I remember back to 2012. The Royals had that terrible 12-game losing streak in April that basically torpedoed a season that had some promise. I mean, it was “Our Time” and everything. What most don’t remember is that after that terrible stretch, they clawed back and got to 35-39 a few weeks later. That seemed like a victory. When the 2016 Royals fell to 18-19, it seemed like the sky was falling. What a difference.

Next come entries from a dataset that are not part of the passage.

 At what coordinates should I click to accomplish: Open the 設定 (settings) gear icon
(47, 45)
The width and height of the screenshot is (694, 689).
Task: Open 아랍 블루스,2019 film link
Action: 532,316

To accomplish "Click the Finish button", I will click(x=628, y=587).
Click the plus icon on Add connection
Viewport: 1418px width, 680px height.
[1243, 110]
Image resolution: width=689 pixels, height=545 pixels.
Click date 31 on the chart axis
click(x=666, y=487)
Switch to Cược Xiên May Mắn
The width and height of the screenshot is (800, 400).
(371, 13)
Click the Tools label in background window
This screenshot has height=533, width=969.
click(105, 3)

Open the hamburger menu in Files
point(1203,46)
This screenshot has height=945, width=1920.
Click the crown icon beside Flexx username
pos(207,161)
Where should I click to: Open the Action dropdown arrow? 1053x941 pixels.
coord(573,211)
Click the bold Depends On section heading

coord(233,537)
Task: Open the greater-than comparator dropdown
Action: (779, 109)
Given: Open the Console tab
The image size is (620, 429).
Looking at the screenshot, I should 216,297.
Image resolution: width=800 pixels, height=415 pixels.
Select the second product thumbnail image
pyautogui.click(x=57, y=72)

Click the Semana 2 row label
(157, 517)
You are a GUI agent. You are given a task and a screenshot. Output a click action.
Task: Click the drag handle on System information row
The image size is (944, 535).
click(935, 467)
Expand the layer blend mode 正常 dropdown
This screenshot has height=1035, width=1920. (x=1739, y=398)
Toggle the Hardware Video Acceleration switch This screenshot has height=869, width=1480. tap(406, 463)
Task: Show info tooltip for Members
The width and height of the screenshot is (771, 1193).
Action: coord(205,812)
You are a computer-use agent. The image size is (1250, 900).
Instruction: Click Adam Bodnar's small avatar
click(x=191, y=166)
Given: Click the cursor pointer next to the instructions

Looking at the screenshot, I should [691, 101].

And that brings us to today and the upcoming trade deadline. Everybody has an opinion on it and I’m no different. I completely agree with Craig’s article from yesterday regarding reloading by trading guys who aren’t going to be on the next great Royals team (2017, in my opinion). Deal off the guys who will be free agents – Edinson Volquez, Kendrys Morales and Luke Hochevar – and listen on deals for guys who won’t be in Kansas City beyond 2017 who could potentially be replaced next year.

That, to me, is pretty much Wade Davis and Mike Moustakas, though Moustakas would be tough to sell while he’s rehabbing from his injury and won’t be back until next season. To be clear, I wouldn’t deal anyone under contract next year who is being counted on to be a part of a championship team unless they get a king’s ransom, but you can’t just plug your ears and sing loudly. You have to listen on everything.

Because the thing here is that winning 81 games (or 79 or 83 or 77 or whatever it is) doesn’t really matter to this franchise anymore. There are no long playoff droughts to end. There’s no long stretch of sub-.500 seasons to break to appease a fan base. There’s no need to show progress to keep jobs. These are the World Champion Kansas City Royals. There’s literally nothing left for this organization to accomplish, other than winning again. And, quite frankly, that’s not happening this year. If it does, it will be a minor miracle.

No, the time to chase .500 was three or four years ago. In 2013, I didn’t understand not trading Ervin Santana when the Royals were 43-49 with 70 games to play. It seemed to me that the core of a really good team was emerging but they still needed help. Making that trade could provide that help. The Royals stood pat, and I criticized that move. They went 43-27 the rest of the way and it paved the way for the greatest two-season run in franchise history. The value of just being above average was huge, even though they missed the playoffs.

Now, though, there’s no goal but to win the whole thing. And if you can’t do that, you might as well do everything you can to win the whole thing next year because that goal isn’t changing anytime soon, nor should it. The game has changed for the Royals. Sometimes, it’s necessary to take a step back to take the three steps forward they need to take to reach the expectations they’ve brought on themselves. It might make for a tough couple months of baseball to watch, but to make the 2017 team better and beyond is worth it because mediocrity isn’t an option anymore. It’s World Series or bust.